In my latest article I weigh in on one of the most heated debates in dog training.
Since every tool for training can be used for good or bad (depending on the person using it) the question should not be “Should Electric Collars Be Banned?” instead we should seek to punish those that abuse animals in any capacity.
There is much discussion on the issue of aversive training tools; at the top of that discussion is often the use of electric or “shock” collars. These collars, as described by their detractors, are a tool of evil and torture and are allegedly used only to inflict pain and suffering on an unknowing dog. These people cite abuse cases and cruelty cases to legitimize their claims.
As a behaviorist / trainer working with almost every breed and temperament of dog in both my private practice as well my work with shelters nationwide, I’d like to weigh in on the debate.
The use or “abuse” of shock collars is not any more prevalent today than it was years ago, what has changed is the quality of these collars and recently the use of positive training influences used in tandem with these collars.
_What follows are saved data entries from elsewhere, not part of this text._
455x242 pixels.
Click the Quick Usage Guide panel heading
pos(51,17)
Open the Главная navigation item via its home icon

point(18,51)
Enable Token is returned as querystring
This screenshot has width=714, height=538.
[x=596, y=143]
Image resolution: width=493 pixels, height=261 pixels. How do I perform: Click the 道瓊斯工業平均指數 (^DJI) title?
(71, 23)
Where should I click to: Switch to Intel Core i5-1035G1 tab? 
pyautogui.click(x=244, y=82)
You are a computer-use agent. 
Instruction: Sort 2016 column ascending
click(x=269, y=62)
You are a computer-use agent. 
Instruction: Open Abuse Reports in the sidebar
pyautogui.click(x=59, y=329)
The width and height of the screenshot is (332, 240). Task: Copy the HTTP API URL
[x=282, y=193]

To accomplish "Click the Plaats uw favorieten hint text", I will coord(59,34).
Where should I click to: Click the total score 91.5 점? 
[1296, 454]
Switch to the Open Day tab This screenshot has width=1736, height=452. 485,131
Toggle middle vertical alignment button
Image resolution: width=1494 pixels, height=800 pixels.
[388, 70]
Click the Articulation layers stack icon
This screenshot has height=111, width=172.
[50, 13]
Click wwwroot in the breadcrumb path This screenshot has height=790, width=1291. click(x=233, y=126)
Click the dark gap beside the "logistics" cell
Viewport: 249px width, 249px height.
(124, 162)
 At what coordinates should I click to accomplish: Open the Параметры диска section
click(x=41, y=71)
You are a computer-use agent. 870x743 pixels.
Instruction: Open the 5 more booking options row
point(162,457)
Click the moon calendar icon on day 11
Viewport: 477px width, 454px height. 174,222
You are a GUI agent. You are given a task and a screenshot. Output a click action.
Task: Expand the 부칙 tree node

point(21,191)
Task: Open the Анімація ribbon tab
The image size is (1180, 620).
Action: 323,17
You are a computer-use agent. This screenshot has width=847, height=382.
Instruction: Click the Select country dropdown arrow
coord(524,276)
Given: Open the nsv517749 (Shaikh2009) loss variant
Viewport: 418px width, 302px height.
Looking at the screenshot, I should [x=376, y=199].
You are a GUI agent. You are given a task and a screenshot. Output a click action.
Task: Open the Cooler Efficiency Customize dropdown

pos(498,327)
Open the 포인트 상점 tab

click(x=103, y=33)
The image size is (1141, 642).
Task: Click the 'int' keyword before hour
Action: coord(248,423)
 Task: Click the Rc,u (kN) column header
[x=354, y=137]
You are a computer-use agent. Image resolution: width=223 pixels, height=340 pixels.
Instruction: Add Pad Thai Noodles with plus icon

I will not call them shock collars because they are simply “electric collars.” Electricity can be used to light up a dark room and make it bright and it can be used to kill a man in an electric chair, it can by used to power a life-saving defibrillator or torture a person to death. How one uses the tool makes the difference, not the tool itself.
These collars only SHOCK when a person, who is unskilled (or cruel), abuses the device. The evolution of e-collars has drastically changed; the new devices are so precise in their delivery of a correction or stimuli that they have become one of the best training tools for the right trainer and the right situation. The collar correctly placed is set up under the chin of the dog and behind his ears (with the box under the chin) where a mild static shock produces and instantaneous reaction from the dog. Some will also place the box on the back of a dog’s neck for various reasons.
Contrary to popular belief the neck is not the most sensitive part of the dog; it is a strong resilient point on the dog that fairly and quickly derives a response from the direction of the handler.